Source text —
.....
Modeling Decomposition of Energetically Functionalized Dodecanes

High explosives (HE) experience radiation in a variety of settings, from environmental sources to space applications. Degradation of HE in sunlight is also of interest. Understanding the decomposition of energetic functional groups (EFGs) in response to radiation is critical. Computational modeling provides a predictive view of HE degradation and reveals mechanistic details that can be difficult to obtain experimentally. We have designed a dodecane-X system, where X = H or the EFG azide, nitro, nitramine, nitrate ester. These molecules are investigated in order to obtain a systematic view of EFG degradation under UV radiation while keeping the molecular backbone constant. Dynamics following electronic excitation is modeled using the Non-Adiabatic Excited State Molecular Dynamics (NEXMD) software. NEXMD uses Fewest Switches Surface Hopping (FSSH) to model internal conversion. The open-shell configuration interaction singles (CIS) implementation coupled with the semi-empirical AM1 Hamiltonian accurately describes bond breaking barriers. An ensemble of trajectories is propagated allowing statistical determination of timescales (relaxation, bond breaking, and energy transfer) as well as quantum yields (QY), which are related to relative stability. We find that the primary low energy pathway involves only the EFG. The QY of the most probable pathway is generally reduced at higher energy as new pathways involving exciton energy transfer and decomposition of the alkane chain are introduced.
.....
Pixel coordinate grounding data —
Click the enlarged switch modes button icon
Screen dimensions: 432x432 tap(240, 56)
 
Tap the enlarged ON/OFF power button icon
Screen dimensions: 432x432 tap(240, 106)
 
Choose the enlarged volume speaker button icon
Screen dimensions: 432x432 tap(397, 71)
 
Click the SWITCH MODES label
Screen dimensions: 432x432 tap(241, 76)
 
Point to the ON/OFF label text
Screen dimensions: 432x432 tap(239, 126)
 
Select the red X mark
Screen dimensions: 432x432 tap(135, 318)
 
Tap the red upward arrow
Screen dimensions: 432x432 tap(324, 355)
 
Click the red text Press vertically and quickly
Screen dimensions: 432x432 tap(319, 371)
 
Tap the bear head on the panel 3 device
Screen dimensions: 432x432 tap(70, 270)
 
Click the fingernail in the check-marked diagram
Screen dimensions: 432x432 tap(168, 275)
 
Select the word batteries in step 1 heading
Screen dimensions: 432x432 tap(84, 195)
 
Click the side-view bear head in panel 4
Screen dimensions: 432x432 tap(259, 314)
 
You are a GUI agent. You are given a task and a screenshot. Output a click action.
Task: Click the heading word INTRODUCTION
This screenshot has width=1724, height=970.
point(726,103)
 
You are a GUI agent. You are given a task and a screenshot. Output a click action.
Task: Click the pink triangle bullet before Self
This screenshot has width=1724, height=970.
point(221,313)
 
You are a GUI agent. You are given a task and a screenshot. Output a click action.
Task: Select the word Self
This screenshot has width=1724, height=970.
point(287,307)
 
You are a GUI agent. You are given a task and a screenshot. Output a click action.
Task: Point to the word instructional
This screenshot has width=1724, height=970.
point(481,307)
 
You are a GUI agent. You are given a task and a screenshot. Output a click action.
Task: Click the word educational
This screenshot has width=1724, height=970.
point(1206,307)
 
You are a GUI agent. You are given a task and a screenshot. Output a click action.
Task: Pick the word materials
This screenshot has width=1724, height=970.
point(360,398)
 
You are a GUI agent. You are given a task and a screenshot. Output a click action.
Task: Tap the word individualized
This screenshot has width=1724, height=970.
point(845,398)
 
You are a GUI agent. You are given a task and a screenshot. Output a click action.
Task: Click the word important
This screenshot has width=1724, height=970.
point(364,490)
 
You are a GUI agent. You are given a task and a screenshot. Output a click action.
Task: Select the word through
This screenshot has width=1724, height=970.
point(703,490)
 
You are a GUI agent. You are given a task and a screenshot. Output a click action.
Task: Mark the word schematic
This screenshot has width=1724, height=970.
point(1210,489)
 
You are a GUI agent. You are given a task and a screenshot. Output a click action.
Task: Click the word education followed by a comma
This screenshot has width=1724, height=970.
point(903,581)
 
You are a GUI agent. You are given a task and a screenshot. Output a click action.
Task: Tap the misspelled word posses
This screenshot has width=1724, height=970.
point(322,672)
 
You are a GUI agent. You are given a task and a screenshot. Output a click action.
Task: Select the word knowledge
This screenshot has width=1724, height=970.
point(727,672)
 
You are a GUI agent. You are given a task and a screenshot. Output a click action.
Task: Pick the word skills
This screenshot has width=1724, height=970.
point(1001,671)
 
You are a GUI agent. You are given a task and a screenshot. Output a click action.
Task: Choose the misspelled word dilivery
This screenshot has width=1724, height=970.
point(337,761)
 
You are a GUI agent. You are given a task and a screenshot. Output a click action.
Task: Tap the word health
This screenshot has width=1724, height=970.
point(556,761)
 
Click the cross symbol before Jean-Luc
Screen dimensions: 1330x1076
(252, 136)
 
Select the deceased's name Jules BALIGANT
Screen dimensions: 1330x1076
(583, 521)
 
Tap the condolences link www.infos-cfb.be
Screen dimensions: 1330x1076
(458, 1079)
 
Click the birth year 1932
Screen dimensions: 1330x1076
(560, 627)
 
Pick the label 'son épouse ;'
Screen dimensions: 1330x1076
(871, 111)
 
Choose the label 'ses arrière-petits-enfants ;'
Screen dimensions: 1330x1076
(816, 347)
.....
Work to complete — According to the dodecane decomposition abstract, why does the quantum yield of the most probable pathway generally fall at higher energy?

Response to this task — At higher energy, new pathways open up that involve exciton energy transfer and decomposition of the alkane chain. These compete with the primary pathway.